##### Information provided #####
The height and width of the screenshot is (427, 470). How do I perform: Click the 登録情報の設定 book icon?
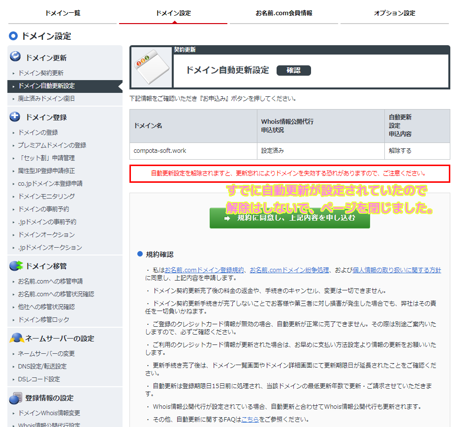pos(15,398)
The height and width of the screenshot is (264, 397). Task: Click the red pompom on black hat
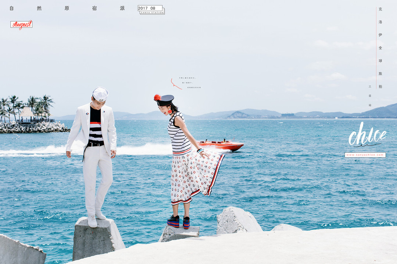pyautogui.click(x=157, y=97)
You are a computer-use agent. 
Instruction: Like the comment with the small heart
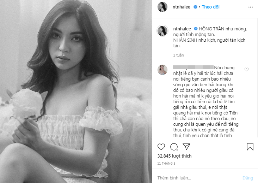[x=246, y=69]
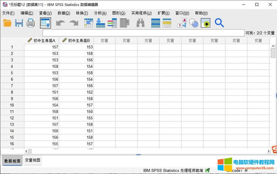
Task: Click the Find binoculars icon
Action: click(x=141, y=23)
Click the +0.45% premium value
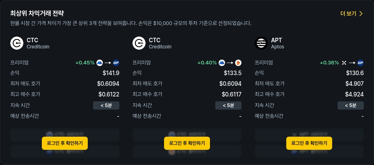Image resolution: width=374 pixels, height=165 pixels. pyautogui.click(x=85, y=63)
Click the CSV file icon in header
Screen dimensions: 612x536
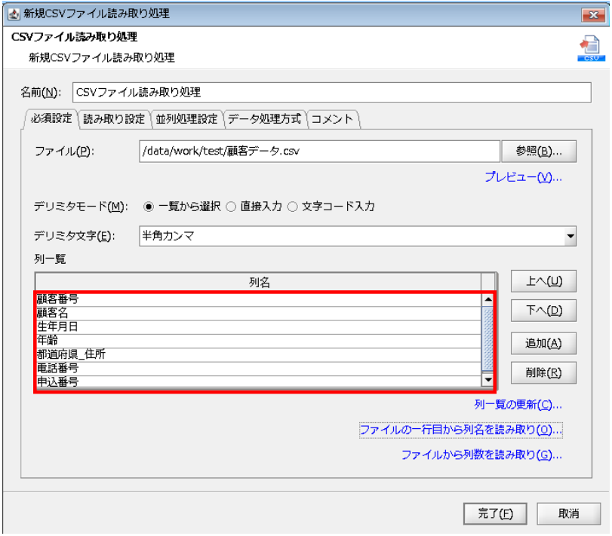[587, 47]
#####
##### Information provided #####
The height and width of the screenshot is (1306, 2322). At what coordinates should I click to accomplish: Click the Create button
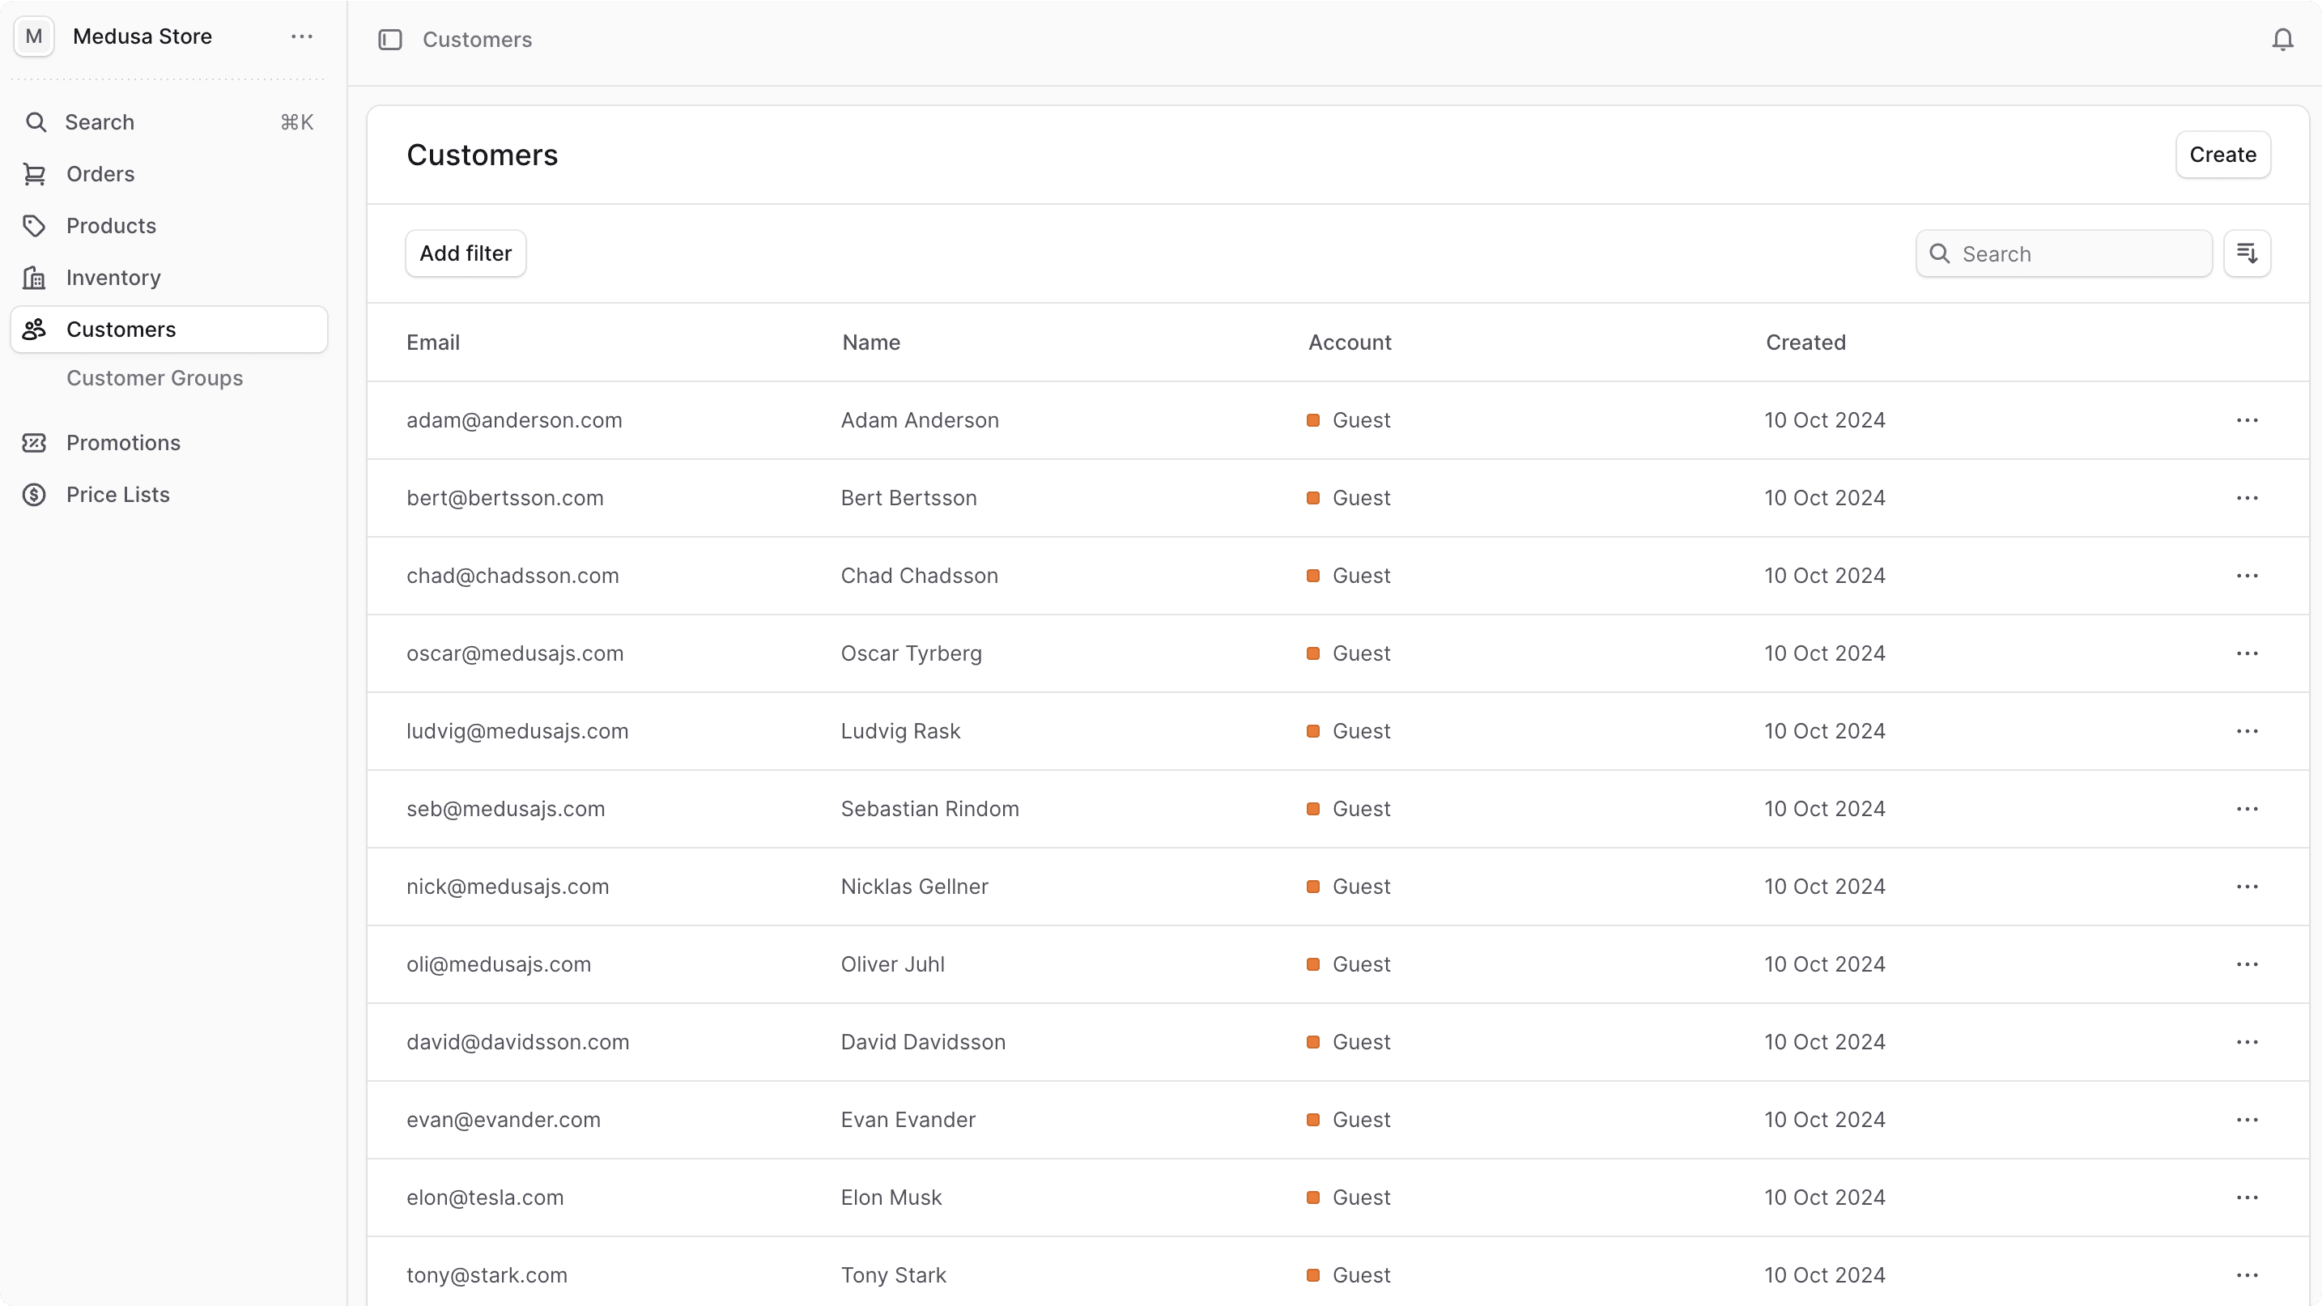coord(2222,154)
#####
▶ **Exercise goal**: Arrange the lines as a JSON list of strings, one string per line, from the line with "The height and width of the screenshot is (1306, 2322)." up to and including the line with "coord(2222,154)". Skip blank lines and leave the pictures out.

▶ **Exercise output**:
[
  "The height and width of the screenshot is (1306, 2322). At what coordinates should I click to accomplish: Click the Create button",
  "coord(2222,154)"
]